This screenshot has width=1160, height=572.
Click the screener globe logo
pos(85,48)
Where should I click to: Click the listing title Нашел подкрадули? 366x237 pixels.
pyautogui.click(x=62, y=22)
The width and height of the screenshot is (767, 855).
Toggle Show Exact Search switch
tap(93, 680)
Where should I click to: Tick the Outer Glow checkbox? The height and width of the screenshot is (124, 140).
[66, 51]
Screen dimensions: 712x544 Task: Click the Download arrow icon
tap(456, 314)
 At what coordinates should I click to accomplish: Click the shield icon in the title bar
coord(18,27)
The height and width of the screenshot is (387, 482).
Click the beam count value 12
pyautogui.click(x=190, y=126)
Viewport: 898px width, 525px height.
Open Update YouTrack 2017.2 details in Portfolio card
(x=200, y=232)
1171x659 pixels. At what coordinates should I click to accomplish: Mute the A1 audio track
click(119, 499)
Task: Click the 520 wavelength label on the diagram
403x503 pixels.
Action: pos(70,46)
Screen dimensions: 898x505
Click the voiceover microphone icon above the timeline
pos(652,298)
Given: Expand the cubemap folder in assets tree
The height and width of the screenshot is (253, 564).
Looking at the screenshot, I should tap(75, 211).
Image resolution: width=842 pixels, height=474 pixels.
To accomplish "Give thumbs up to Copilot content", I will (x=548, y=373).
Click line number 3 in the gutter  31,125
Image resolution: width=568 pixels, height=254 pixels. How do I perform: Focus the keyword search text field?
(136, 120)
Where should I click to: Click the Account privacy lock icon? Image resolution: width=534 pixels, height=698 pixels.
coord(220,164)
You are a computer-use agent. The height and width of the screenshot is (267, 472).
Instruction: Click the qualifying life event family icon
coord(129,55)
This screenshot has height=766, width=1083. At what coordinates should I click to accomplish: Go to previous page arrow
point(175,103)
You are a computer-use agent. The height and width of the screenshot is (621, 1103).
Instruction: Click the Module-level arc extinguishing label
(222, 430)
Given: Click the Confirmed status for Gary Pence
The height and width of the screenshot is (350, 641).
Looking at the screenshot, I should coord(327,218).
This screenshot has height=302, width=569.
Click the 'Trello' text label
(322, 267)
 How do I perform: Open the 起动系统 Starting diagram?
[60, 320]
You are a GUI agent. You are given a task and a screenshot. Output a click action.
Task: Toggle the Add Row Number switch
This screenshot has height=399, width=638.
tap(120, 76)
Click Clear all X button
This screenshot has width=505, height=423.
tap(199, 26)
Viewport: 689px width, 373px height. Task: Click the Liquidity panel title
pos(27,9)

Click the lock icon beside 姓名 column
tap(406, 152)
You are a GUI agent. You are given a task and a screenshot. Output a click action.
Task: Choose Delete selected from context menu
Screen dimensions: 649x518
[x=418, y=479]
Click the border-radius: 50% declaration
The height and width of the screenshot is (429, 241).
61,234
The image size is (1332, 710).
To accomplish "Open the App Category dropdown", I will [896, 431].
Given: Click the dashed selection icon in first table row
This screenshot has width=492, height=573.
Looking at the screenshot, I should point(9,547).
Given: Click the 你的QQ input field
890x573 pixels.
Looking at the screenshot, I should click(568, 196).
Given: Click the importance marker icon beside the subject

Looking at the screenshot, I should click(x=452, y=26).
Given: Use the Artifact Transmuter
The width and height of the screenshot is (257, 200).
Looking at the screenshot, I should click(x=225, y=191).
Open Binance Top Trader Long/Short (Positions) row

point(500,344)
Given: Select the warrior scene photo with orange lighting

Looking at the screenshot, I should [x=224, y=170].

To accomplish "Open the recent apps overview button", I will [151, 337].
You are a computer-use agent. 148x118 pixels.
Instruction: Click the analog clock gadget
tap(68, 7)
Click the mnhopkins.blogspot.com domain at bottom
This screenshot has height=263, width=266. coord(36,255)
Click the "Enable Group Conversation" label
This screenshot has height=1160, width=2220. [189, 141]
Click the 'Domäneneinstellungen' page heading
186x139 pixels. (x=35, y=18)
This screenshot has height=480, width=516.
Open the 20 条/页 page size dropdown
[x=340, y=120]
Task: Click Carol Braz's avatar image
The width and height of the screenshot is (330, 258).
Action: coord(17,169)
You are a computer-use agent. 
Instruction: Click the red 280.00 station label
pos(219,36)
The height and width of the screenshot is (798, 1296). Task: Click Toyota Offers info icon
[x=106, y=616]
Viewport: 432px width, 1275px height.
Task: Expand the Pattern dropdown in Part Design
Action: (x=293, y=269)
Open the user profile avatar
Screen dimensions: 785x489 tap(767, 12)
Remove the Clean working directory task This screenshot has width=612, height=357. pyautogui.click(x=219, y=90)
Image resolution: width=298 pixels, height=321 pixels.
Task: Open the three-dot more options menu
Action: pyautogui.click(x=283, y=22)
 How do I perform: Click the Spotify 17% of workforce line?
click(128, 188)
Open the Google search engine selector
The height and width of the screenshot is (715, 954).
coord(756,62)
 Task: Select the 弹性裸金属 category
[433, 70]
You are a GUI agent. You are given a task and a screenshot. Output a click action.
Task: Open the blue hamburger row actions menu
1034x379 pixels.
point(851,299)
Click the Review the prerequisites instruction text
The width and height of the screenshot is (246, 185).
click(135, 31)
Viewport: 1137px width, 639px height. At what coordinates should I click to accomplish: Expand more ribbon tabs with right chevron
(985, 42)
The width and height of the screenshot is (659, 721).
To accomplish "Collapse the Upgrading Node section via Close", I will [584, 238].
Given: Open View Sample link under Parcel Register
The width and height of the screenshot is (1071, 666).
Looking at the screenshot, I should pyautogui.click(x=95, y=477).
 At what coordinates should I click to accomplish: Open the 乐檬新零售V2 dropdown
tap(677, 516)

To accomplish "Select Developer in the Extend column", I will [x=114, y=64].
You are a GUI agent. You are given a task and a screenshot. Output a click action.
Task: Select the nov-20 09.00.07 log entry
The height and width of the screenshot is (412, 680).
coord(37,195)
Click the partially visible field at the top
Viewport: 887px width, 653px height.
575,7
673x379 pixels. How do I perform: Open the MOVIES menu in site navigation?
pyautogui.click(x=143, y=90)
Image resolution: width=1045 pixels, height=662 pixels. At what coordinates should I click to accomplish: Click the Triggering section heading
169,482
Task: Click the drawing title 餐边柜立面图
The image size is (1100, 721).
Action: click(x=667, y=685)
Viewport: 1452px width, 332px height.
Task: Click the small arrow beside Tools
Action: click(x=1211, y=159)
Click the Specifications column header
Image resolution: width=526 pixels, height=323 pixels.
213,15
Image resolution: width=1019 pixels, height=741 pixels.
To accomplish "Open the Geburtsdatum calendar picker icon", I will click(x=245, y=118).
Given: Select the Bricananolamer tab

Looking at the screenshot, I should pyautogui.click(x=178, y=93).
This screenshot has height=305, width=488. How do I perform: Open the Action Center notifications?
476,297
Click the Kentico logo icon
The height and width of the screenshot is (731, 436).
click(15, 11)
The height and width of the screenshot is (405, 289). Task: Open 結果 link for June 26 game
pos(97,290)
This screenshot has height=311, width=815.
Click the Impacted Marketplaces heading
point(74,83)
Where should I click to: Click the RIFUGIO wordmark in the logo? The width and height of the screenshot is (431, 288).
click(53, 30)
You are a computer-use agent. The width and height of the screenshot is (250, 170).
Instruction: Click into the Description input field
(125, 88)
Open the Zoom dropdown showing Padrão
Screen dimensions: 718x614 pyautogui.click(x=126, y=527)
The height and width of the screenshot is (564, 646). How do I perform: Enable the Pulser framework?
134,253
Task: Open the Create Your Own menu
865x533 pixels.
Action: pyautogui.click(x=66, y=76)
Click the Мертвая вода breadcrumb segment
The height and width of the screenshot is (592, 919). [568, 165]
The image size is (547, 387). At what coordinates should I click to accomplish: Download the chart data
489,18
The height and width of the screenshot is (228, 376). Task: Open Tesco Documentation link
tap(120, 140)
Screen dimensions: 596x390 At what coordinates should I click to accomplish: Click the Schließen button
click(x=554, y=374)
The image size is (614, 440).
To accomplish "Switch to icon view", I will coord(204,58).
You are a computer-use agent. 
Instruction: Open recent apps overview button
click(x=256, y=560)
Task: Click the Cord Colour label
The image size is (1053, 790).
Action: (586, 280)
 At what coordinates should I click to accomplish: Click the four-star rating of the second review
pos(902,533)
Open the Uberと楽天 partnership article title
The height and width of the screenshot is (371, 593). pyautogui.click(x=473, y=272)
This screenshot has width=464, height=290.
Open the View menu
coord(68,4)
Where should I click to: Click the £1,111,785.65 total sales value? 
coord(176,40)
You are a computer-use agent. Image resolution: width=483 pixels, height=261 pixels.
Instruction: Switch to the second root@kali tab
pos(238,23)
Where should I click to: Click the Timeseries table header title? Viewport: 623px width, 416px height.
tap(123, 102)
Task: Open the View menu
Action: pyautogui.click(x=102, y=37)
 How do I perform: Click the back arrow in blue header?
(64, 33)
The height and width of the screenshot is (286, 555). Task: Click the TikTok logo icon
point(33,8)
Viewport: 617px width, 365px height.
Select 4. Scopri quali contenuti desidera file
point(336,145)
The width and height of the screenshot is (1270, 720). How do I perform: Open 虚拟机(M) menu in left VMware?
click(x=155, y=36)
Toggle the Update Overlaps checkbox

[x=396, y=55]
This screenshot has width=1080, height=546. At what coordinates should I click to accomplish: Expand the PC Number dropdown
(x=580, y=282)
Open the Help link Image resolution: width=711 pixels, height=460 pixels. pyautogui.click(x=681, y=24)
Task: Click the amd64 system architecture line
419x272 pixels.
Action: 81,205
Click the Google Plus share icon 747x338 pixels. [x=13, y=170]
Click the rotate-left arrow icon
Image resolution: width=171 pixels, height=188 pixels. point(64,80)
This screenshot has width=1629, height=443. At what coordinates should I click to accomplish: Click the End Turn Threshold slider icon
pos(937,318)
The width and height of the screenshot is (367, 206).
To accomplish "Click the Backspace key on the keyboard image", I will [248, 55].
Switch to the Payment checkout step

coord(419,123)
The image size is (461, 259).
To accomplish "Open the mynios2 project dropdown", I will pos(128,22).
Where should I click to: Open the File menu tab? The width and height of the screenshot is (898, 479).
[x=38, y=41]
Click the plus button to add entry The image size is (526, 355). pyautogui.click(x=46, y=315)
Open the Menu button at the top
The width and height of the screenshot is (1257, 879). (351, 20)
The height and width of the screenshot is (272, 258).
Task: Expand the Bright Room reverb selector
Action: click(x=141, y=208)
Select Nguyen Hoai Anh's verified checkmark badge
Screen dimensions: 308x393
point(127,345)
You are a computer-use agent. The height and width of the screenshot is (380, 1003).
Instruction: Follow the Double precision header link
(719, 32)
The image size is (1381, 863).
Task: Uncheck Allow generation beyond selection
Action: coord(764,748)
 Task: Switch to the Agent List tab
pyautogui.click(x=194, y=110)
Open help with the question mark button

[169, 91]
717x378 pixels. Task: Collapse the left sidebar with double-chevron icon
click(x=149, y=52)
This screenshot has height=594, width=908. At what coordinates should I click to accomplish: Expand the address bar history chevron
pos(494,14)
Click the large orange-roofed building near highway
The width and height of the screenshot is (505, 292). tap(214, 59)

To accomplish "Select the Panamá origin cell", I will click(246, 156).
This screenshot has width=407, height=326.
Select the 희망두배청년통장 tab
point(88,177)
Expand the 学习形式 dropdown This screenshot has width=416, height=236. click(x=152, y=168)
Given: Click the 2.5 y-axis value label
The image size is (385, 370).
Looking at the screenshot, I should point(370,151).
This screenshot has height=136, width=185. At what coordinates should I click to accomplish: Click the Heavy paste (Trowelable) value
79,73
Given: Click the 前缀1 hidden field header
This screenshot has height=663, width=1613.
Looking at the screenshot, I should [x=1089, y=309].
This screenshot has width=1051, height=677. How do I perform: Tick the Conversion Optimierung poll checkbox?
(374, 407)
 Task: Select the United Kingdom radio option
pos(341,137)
────────────────────────────────────────
Repeat the records above line by line, from the first line through the line that contains "The width and height of the screenshot is (767, 855).".

This screenshot has width=1160, height=572.
Click the screener globe logo
pos(85,48)
Where should I click to: Click the listing title Нашел подкрадули? 366x237 pixels.
pyautogui.click(x=62, y=22)
The width and height of the screenshot is (767, 855).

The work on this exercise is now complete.